Due to Flight 5390’s non-fatal status, its successful landing worked against its lessons learned; nothing is more disinteresting to sensationalists than a close call. Because the public rapidly lost interest, the story quickly became unattractive. However, this is a mistake that plays over and over in aviation safety. For instance, cargo aircraft accidents usually attract less attention due to the low number of fatalities, yet the accidents occur in equipment flown by major passenger airlines. On February 23, 2019, Atlas Air flight 3591, a B767 cargo airliner, mysteriously crashed. It was soon forgotten in the wake of two B737-MAX accidents, even though the B767 is flown extensively by the Big Three: Delta, American and United.

A random check of British Airway’s and other airlines’ BAC 111s found multiple errors in the manufacturer number for the windshield bolts being used. This fact should have raised concerns, not only with British Airways, but with many airlines, particularly those following similar maintenance programs. In addition, per the accident report, post-maintenance pressure checks were not required on the BAC 111 following a windscreen replacement. How could British Aircraft Corporation not require a pressure check on a replaced windscreen’s integrity? How many other aircraft had questionable return-to-service checks?

Because of workloads and available mechanics, the maintenance manager took it upon himself to work the windscreen replacement; this is where an experienced airline maintenance investigator shows his/her particular advantage to an engineer. This culture displayed many problems someone with a mechanic background could easily have identified, e.g. human factor issues; manpower; distribution of work; familiarity of the aircraft; effectivity differences of one BAC 111 to another BAC 111 and the pressure to meet a flight. These are the risk factors, that when lined up, lead to disaster, as it did for Flight 5390.

Both the shift supervisor and the avionics supervisor – both management, not workforce – replaced the windscreen. After determining the removed bolts were damaged, the shift supervisor searched for replacement hardware (bolts) in an uncontrolled hardware carousel. He found the narrow bolts and used them to replace the old hardware. The two supervisors then used uncalibrated torque tools to torque the windscreen bolts. Similar errors were made fifteen months later (September 1991) that led to the Continental Express (Britt Airways) Flight 2574 accident near Eagle Lake, Texas.

Although the Birmingham maintenance area manager dedicated 80% of his time focused on Birmingham, “The Area Manager did not monitor the day-to-day work practices of his subordinates, but relied on the trending of parameters such as numbers of Acceptable Deferred Defects, repeated defects and failures to meet schedules as indicators of quality.” This disconnect began to manifest itself years later in accidents, e.g. Air Midwest 5481, where the station manager worked different shifts from the workforce, disqualifying himself from the actual work and relying instead on data parameters. The Federal Aviation Administration itself, risks falling into this trap, relying heavily on data retrieval and avoiding good old-fashioned surveillance.

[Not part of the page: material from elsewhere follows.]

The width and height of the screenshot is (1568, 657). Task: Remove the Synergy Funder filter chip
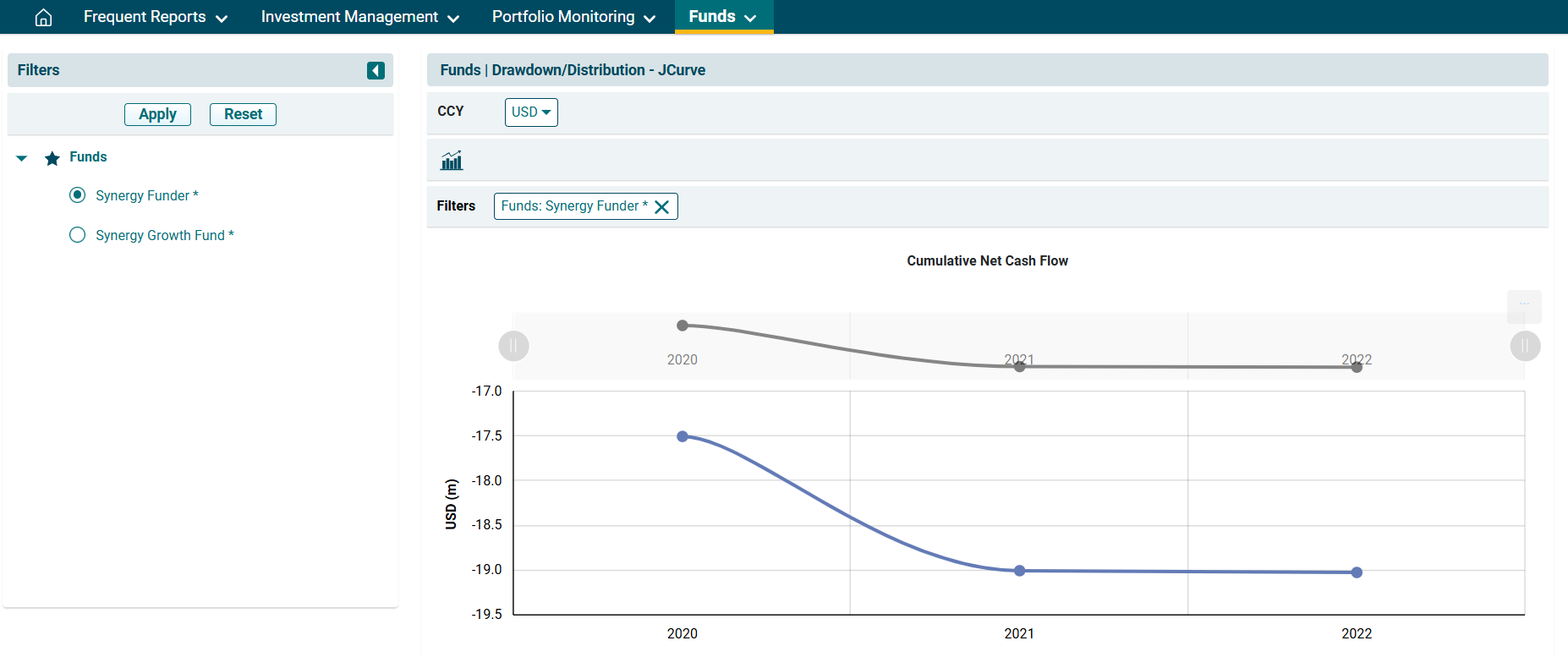coord(662,207)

British Airways 5390 was due to a windscreen installation; Air Midwest 5481 was due to elevator rigging errors; Britt Airways 2574 occurred because of communication breakdowns and a failure to follow the job. However, the lessons unlearned are the same: a lack of maintenance job familiarization; a rush to get the job done and training issues. More importantly, the communication of lessons within the industry, both domestic and international, is key to preventing similar accidents. Operations accident causes are easily communicated; pilots talk, even outside their airline. Airworthiness accidents are not communicated as well, at least not outside one’s own airline. To depend on accident investigation bureaus, whose attention is focused on the tragedy, e.g. victim numbers, and not on the lessons to be learned, is a recipe for failure and the reoccurrence of events that should never have reoccurred.